Okay, let’s get something straight. Newt Gingrich isn’t even close to the only politician sharing or selling email addresses and enabling spam.

Two weeks ago, ComputerWorld columnist Richi Jennings published a piece criticizing the Gingrich campaign for putting its email donor files up for rent. Then last week, email service provider Elite Email put out a press release essentially rehashing the same charges against the Gingrich campaign.

Political email is exempt under the Can Spam Act of 2003. News of any one American politician or political movement spamming or enabling spam is akin to a story about a plane not crashing.

Well, no kidding.

They’re all doing it. Ever since I signed up a dummy account to all the 2008 viable presidential candidates’ campaigns, that address has been spammed by every political movement under the sun.

Among the senders spamming that address are the Democratic Congressional Campaign Committee, Nancy Pelosi, The Democratic Governors Association, Beau Biden, Rand Paul, The Citizens Committee for the Right to Keep and Bear Arms, The Second Amendment Foundation, Americans for Limited Government, The Republican National Committee and AmeriPAC,

And you know what else? They coordinate their spamming campaigns.

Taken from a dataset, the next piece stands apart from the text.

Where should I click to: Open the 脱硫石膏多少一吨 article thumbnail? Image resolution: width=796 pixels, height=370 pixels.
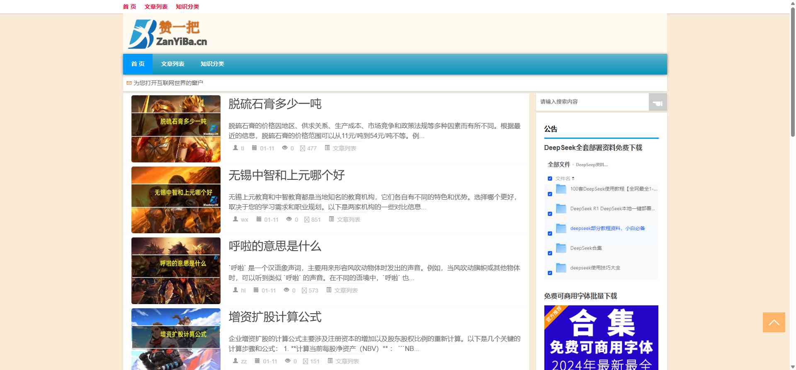point(176,129)
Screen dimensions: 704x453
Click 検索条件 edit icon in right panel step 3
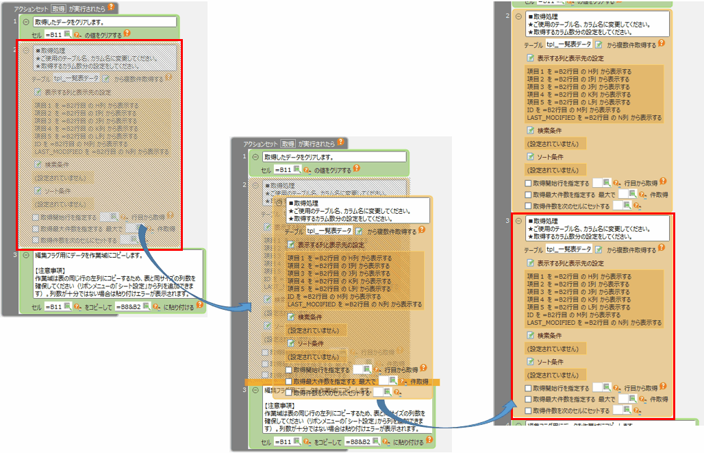coord(531,335)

Just last week, for example, the address received messages from The Citizens Committee for the Right to Keep and Bear Arms, The Second Amendment Foundation and AmeriPAC with the subject line “Food Crisis Alert,” all pitching MREs. For non-military veterans, MREs are Meals Ready to Eat, or emergency meals that require no refrigeration and have a years-long shelf life.

That multi-sourced campaign was one of many from both the right and the left to which that address has been subjected in the last four years.

Meanwhile, in their attacks on the Gingrich campaign, both Jennings and Elite Email jumped to a conclusion to which they had no right to jump. Check that. They had every right to jump to it. They were just wrong.

Both took issue with the following statement from the Gingrich camp’s privacy policy:

"We may obtain information about you from outside sources and add it to or combine it with the information we collect."

“This means that even if a donor did not supply their email address, the Gingrich campaign can use other personal information and perform an action known as ‘email appending’ to obtain an email address and piece together a complete record about the donor that they can ultimately sell,” wrote Elite Email in its press release.

Jennings’ column contained a similar charge.

Um, yes the Gingrich camp can use email appending services, just as anyone with a list of postal names and addresses can, but the content of its privacy policy doesn’t necessarily mean it will. There are all kinds of information available for appending—or overlaying, as it’s also known—such as demographic and geographic information.

Might the Gingrich campaign engage an email append service? Maybe, but its privacy policy isn’t an indication one way or the other.